DOCUMENT TEXT

* START *

In terms of appearance, Dennis Viollet did not correspond with the popular image of a goal-scoring hero. Wan of countenance and slim to the point of scrawniness, he seemed pathetically equipped physically to mix it with strapping defenders. Yet the prolific Mancunian was a gem, both as a foil for the magnificent Taylor and as a marksman in his own right. Indeed, the fact that no one - not Law, not Best, not Cantona - has netted more times than he in a single season for the Red Devils offers telling evidence of his rare calibre.

Viollet was blessed with instinctive ball control, searing acceleration and the vision to use these attributes to full advantage. Arguably he was at his most effective when working in tandem with Taylor, the bold Yorkshireman who lost his life on that slushy German runway. Big Tommy was majestic in the air while his less conspicuous but formidably lethal partner was a steel dart at ground level. During the mid-1950s when the Babes were sweeping all before them, the duo struck up a seemingly telepathic understanding, creating space for each other by their imaginative movement and registering a river of goals that showed no signs of drying up.

Yet, while Taylor was rewarded by frequent international recognition, the equally if contrastingly talented Viollet had to wait until two years after the crash before winning the first of only two England caps, a circumstance rendered all the more mysterious by the uninspired nature of some of his rivals.

However, nothing could detract from Viollet's derring-do on the club scene. After captaining Manchester schoolboys - and also playing regularly for his country at that stage - he joined Manchester United as an amateur in 1949, turning professional a year later and making his first-team debut in 1952/53.

* END *

EXERCISES TO COMPLETE
**A.** Retype the stretch of the Dennis Viollet passage from "In terms of" through "his rare calibre." without changing a character.
**B.** In the records, repeat verbatim the stretch from the line containing "Given: Click Buy for the Amazon listing" through the line containing "pos(213,216)", including both of those lines.

DATA SUPPLIED
* START *

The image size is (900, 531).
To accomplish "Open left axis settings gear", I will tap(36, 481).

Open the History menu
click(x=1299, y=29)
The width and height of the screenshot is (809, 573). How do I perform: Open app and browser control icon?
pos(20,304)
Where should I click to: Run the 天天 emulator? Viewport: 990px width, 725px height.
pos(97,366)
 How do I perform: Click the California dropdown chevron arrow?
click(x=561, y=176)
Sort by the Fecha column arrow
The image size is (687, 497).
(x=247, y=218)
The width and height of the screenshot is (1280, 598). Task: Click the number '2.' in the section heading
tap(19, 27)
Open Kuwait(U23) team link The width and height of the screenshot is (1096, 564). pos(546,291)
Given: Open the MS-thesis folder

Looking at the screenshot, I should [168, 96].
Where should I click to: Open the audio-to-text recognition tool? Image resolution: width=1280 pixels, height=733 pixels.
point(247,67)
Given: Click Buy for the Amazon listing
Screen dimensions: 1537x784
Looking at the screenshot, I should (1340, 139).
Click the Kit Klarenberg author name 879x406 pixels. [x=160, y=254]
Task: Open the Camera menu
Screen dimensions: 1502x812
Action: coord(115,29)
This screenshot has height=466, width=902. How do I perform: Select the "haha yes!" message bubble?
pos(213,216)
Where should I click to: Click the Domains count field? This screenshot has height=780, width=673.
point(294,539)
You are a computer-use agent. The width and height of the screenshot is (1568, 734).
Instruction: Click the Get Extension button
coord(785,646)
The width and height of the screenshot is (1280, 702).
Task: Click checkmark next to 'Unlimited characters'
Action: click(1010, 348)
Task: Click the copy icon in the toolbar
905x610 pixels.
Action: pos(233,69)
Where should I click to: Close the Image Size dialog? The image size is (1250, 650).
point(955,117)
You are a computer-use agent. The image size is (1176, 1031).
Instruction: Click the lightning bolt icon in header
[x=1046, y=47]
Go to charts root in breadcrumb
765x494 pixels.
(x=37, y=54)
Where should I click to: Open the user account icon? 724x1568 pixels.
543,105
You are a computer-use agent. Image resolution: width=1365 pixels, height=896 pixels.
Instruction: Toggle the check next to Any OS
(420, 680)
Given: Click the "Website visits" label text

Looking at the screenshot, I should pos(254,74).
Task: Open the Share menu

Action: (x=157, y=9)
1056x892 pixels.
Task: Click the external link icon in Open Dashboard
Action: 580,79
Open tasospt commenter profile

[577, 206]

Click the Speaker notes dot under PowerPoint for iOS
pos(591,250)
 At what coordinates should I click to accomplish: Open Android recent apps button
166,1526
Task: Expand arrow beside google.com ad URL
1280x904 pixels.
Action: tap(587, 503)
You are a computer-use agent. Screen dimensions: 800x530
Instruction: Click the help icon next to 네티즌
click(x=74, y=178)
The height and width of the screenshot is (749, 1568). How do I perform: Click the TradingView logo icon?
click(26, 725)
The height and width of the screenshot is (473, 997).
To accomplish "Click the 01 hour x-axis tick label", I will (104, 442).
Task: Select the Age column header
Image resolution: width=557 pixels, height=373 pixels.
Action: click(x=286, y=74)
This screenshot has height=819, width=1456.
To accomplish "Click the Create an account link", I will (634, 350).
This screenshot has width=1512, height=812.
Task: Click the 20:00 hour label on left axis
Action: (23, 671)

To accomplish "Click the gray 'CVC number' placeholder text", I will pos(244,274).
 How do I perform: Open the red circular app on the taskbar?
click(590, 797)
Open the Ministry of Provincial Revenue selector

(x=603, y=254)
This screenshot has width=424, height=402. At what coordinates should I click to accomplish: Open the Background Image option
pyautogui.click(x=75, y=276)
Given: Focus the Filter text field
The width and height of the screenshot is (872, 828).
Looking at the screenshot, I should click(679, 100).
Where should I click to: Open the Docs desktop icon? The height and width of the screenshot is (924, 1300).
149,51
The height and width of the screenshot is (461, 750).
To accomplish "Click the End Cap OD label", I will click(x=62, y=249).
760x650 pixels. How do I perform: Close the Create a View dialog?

* END *

WRITTEN ANSWERS
**A.**
In terms of appearance, Dennis Viollet did not correspond with the popular image of a goal-scoring hero. Wan of countenance and slim to the point of scrawniness, he seemed pathetically equipped physically to mix it with strapping defenders. Yet the prolific Mancunian was a gem, both as a foil for the magnificent Taylor and as a marksman in his own right. Indeed, the fact that no one - not Law, not Best, not Cantona - has netted more times than he in a single season for the Red Devils offers telling evidence of his rare calibre.

**B.**
Given: Click Buy for the Amazon listing
Screen dimensions: 1537x784
Looking at the screenshot, I should (1340, 139).
Click the Kit Klarenberg author name 879x406 pixels. [x=160, y=254]
Task: Open the Camera menu
Screen dimensions: 1502x812
Action: coord(115,29)
This screenshot has height=466, width=902. How do I perform: Select the "haha yes!" message bubble?
pos(213,216)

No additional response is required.